Art. 9º – O cumprimento das ações referentes às medidas socioeducativas, em regime de prestação de serviço à comunidade e de liberdade assistida, estarão descritas no PIA, com ações elencadas em Plano de Ação, elaborado de acordo com o objetivo declarado do adolescente/jovem com relação ao seu projeto de vida, contendo prazos e planejamento de metas a curto, médio e longo prazo.

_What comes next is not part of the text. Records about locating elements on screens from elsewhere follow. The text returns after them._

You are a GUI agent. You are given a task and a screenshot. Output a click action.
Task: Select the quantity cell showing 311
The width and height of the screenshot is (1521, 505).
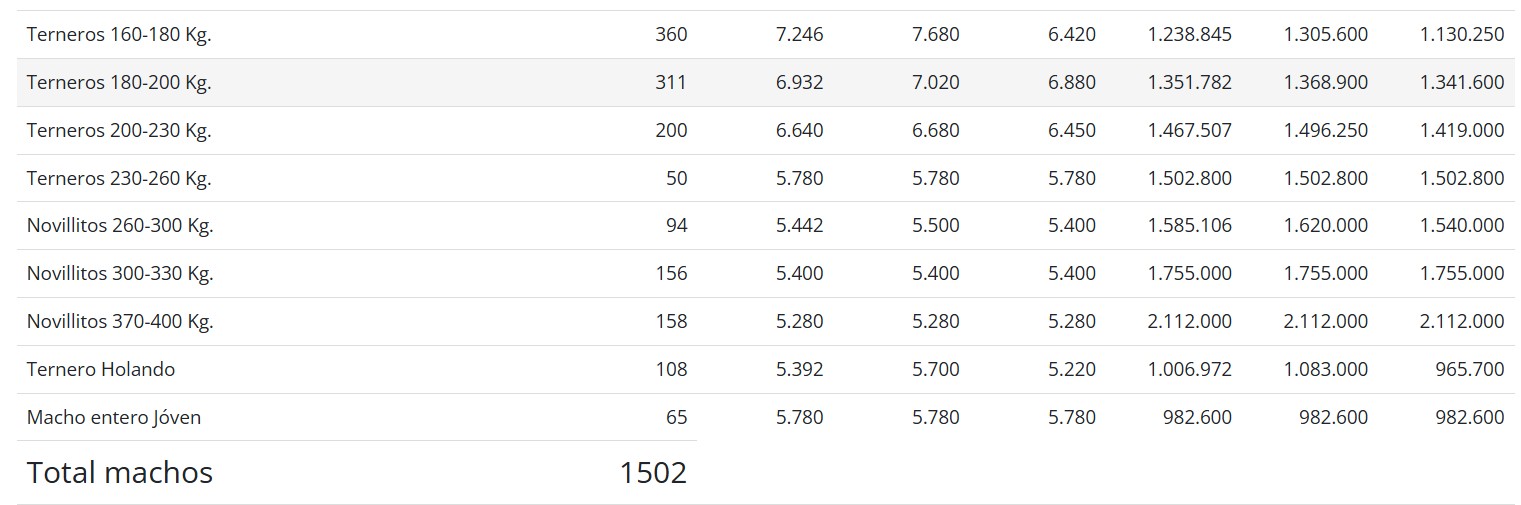(671, 83)
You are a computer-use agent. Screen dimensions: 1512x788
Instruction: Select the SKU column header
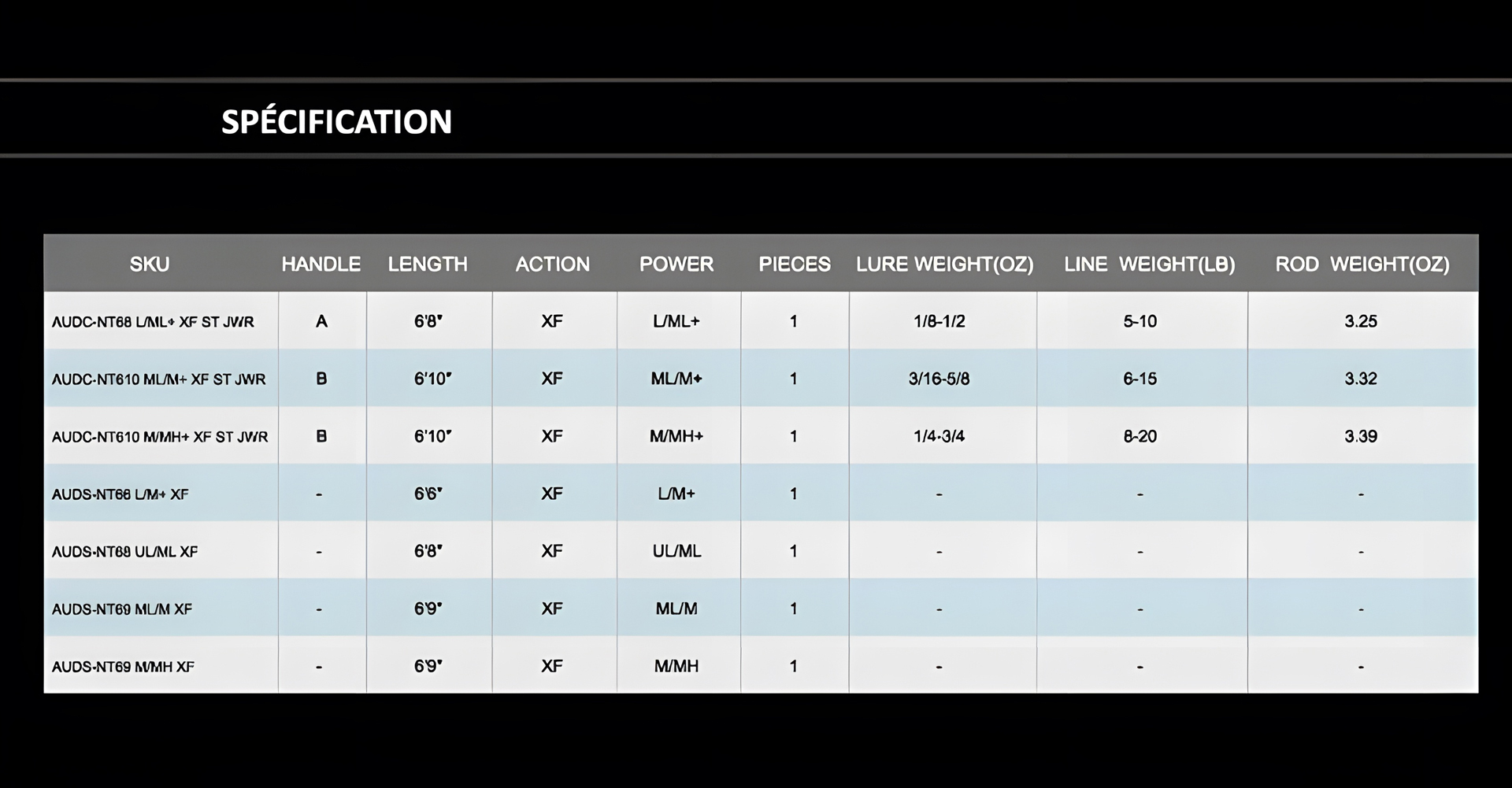point(150,265)
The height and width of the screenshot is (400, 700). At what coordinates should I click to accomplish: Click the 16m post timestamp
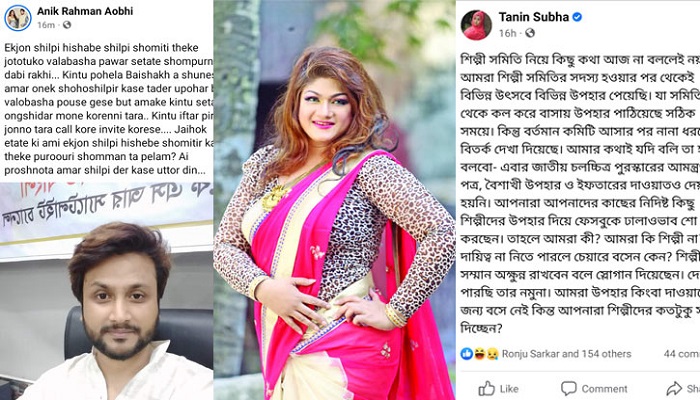[46, 25]
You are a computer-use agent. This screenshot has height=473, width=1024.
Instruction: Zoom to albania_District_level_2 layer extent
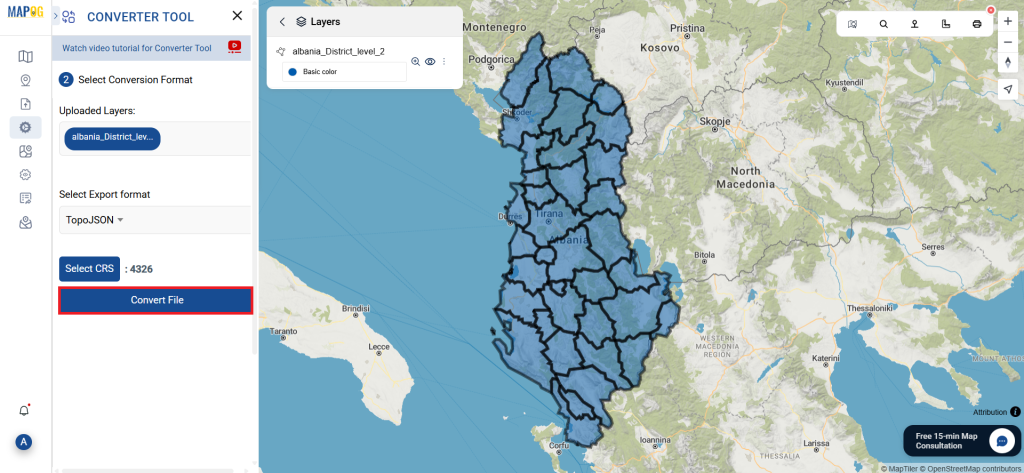pyautogui.click(x=415, y=61)
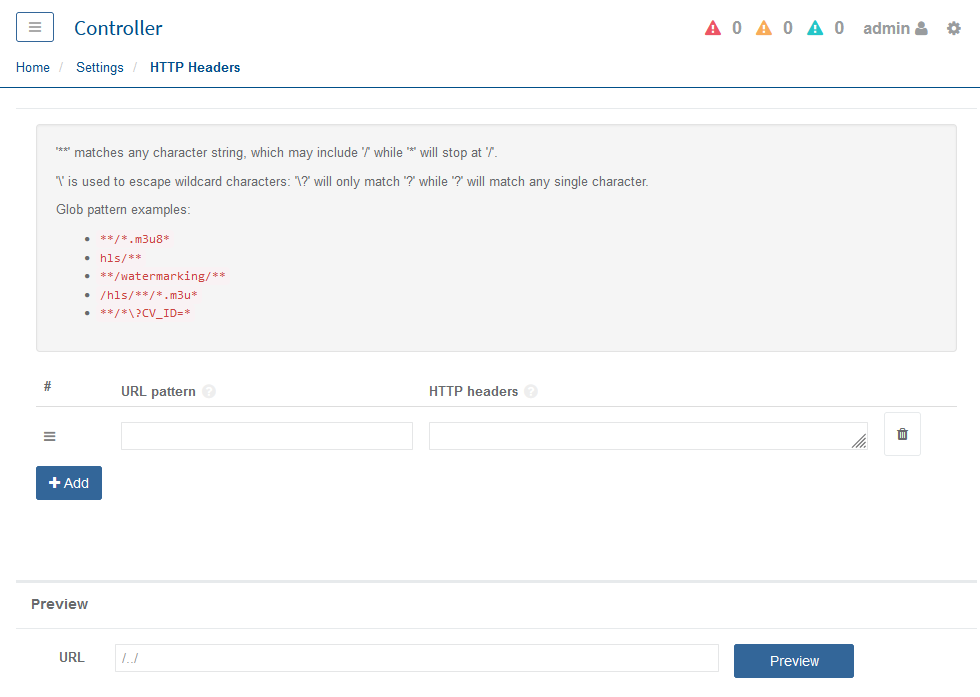Click the Controller title
The width and height of the screenshot is (980, 697).
118,28
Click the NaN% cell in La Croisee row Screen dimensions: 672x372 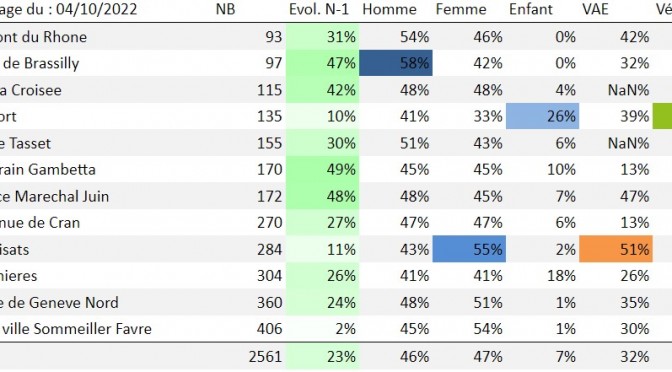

Art. 10 – A equipe técnica será responsável por encaminhar relatórios ao Poder Judiciário informando o acompanhamento realizado ao adolescente em cumprimento de medida socioeducativa em meio aberto, bem como o descumprimento da medida socioeducativa.
CAPÍTULO IV
DA EQUIPE TÉCNICA
Art. 11 – A equipe técnica será composta de:
I. 01 (um) Coordenador;
II. 01 (um) Assistente Social;
III. 01 (um) Psicólogo;
IV. 01 (um) Advogado;
V. 01 (um) Pedagogo;
Art. 12 – São atribuições do Coordenador da equipe:
I. Definir em conjunto com a equipe técnica, as ferramentas teórico metodológicas utilizadas nas intervenções com os adolescentes/jovens e seus familiares;
II. Assessorar a equipe técnica, quando necessário, acerca das intervenções realizadas aos adolescentes/jovens e suas famílias;
III. Mapear as entidades disponíveis no município para que os adolescentes/jovens realizem a PSC.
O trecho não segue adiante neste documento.